Provincetown Police to begin using body worn cameras by December 1st

PROVINCETOWN – The Town of Provincetown has announced that the Provincetown Police Department will be deploying body-worn cameras (BWC) on all sworn law enforcement officers, beginning no later than December 1, 2023. This significant step toward additional transparency and accountability comes after years of careful consideration and aligns with the Massachusetts police reform law passed in 2020. Implementing a body-worn camera program for the police department is also one of Provincetown’s FY 2024 town-wide goals.

This initiative was set in motion following the release of a comprehensive report by the State task force on police body-worn cameras on August 2, 2022. The Provincetown Police Department, already contemplating the adoption of BWCs awaited the task force’s recommendations, reviewed the report, drafted a policy incorporating many of its recommendations, and procured the necessary equipment.

“I want to thank the department for taking the initiative to implement cameras as part of the Town’s commitment to greater transparency and accountability for our police,” said Town Manager Alex B. Morse. “I believe this will help build trust within the community, strengthen officer performance, improve staff accountability and will further enhance the professional standards upheld by our department.”
—————
* **GIVEN REQUEST 1**: In the records, edit the lines from the one with "Tap the 4.0 tick on the age axis" up to and including the one with "Action: tap(413, 70)" by replacing "Image resolution" with "Screen size" and changing nothing else. Leave the pictures out of your answer.
The article and the records that come after it are unrelated material.

* **TASK INPUTS**:
—————
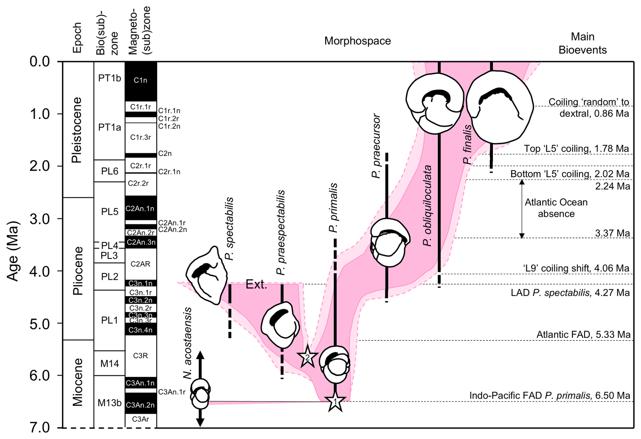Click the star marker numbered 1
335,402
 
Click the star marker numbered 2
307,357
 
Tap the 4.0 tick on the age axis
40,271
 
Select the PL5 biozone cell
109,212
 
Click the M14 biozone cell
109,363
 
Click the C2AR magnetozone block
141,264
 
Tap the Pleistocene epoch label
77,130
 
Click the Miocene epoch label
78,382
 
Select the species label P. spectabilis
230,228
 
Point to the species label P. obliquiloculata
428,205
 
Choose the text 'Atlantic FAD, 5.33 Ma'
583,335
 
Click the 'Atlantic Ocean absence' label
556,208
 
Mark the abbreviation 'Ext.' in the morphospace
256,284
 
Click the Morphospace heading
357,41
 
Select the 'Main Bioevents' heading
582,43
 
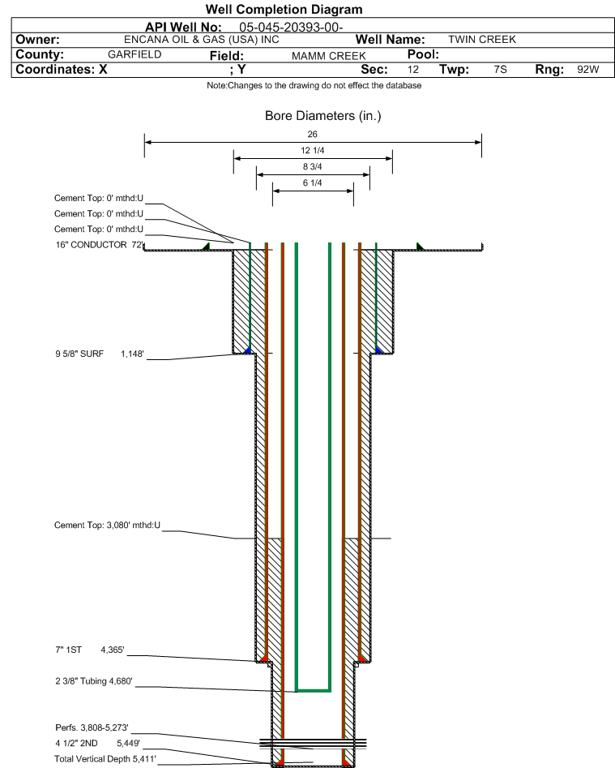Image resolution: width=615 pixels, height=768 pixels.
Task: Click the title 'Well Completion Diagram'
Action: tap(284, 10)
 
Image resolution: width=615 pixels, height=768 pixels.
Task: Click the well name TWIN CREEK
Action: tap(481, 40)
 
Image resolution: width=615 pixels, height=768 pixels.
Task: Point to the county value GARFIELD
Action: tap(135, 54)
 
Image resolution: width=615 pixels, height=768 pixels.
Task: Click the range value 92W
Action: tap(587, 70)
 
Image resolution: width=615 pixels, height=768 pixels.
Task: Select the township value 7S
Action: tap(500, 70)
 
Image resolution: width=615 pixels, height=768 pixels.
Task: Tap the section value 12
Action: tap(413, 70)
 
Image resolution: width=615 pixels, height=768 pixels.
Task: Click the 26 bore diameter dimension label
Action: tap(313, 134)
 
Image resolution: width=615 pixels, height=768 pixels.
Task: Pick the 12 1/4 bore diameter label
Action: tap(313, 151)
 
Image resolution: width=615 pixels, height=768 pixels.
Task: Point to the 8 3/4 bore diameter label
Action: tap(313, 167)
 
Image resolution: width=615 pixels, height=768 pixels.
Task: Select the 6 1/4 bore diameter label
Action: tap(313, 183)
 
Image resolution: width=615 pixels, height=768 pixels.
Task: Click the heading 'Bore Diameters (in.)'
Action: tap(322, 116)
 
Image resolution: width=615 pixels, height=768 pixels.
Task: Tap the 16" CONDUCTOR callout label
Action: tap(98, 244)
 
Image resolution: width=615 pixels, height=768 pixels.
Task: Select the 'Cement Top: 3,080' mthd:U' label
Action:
—————
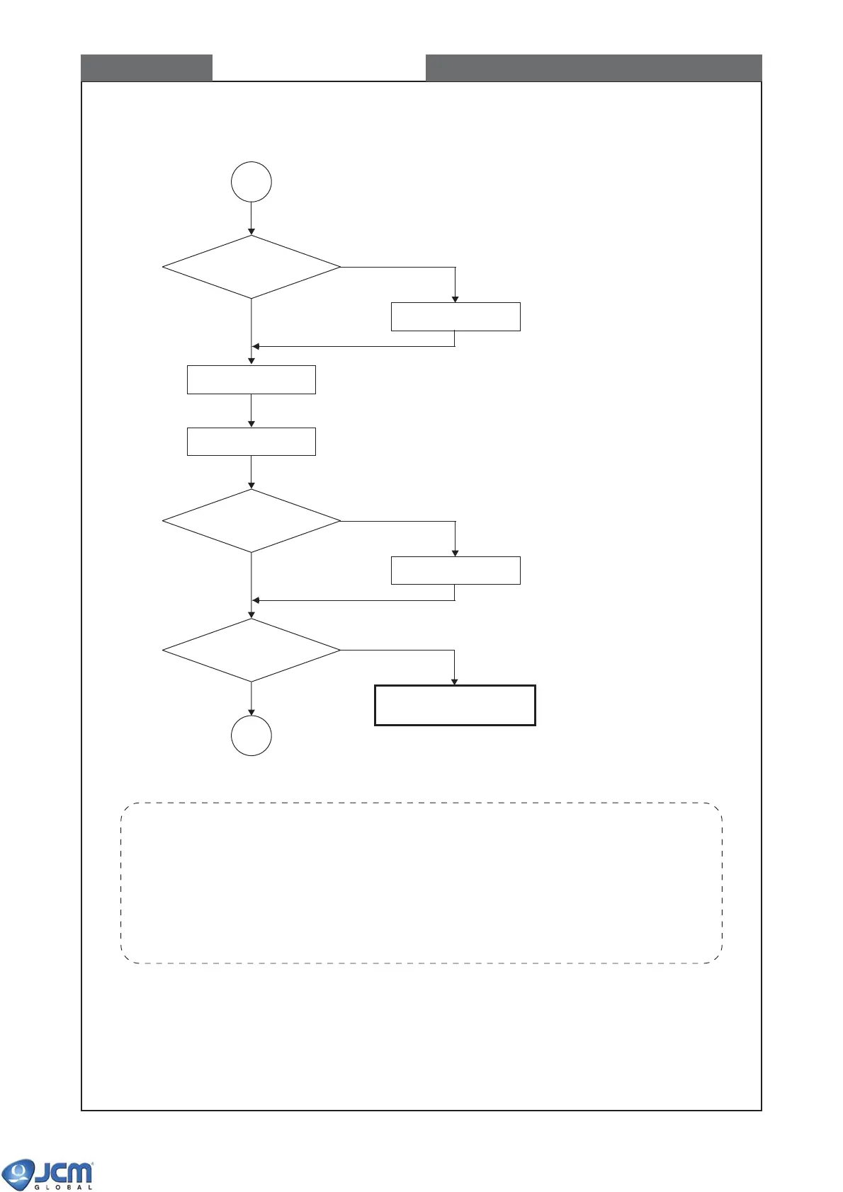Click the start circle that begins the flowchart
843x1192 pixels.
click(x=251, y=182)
—————
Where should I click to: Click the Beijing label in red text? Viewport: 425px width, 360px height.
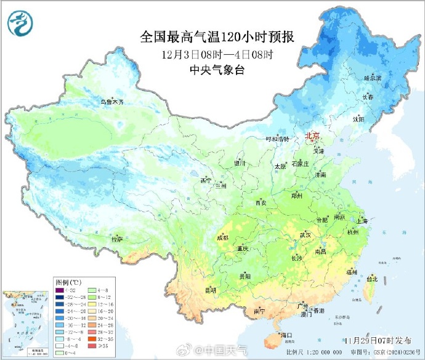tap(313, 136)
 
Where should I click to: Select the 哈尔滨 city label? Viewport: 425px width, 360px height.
—————
* **GIVEN REQUEST 2**: Summarize the article on Provincetown police body cameras in two sentences.

* **TASK SOLUTION 1**:
Tap the 4.0 tick on the age axis
40,271
 
Select the PL5 biozone cell
109,212
 
Click the M14 biozone cell
109,363
 
Click the C2AR magnetozone block
141,264
 
Tap the Pleistocene epoch label
77,130
 
Click the Miocene epoch label
78,382
 
Select the species label P. spectabilis
230,228
 
Point to the species label P. obliquiloculata
428,205
 
Choose the text 'Atlantic FAD, 5.33 Ma'
583,335
 
Click the 'Atlantic Ocean absence' label
556,208
 
Mark the abbreviation 'Ext.' in the morphospace
256,284
 
Click the Morphospace heading
357,41
 
Select the 'Main Bioevents' heading
582,43
 
Screen size: width=615 pixels, height=768 pixels.
Task: Click the title 'Well Completion Diagram'
Action: tap(284, 10)
 
Screen size: width=615 pixels, height=768 pixels.
Task: Click the well name TWIN CREEK
Action: tap(481, 40)
 
Screen size: width=615 pixels, height=768 pixels.
Task: Point to the county value GARFIELD
Action: tap(135, 54)
 
Screen size: width=615 pixels, height=768 pixels.
Task: Click the range value 92W
Action: tap(587, 70)
 
Screen size: width=615 pixels, height=768 pixels.
Task: Select the township value 7S
Action: tap(500, 70)
 
Screen size: width=615 pixels, height=768 pixels.
Task: Tap the section value 12
Action: tap(413, 70)

* **TASK SOLUTION 2**: The Provincetown Police Department will deploy body-worn cameras on all sworn officers no later than December 1, 2023, a step that aligns with the 2020 Massachusetts police reform law and is one of the town's FY 2024 goals. After a State task force released its report on August 2, 2022, the department drafted a policy using many of its recommendations and procured the equipment, and Town Manager Alex B. Morse said the cameras will help build community trust and improve staff accountability.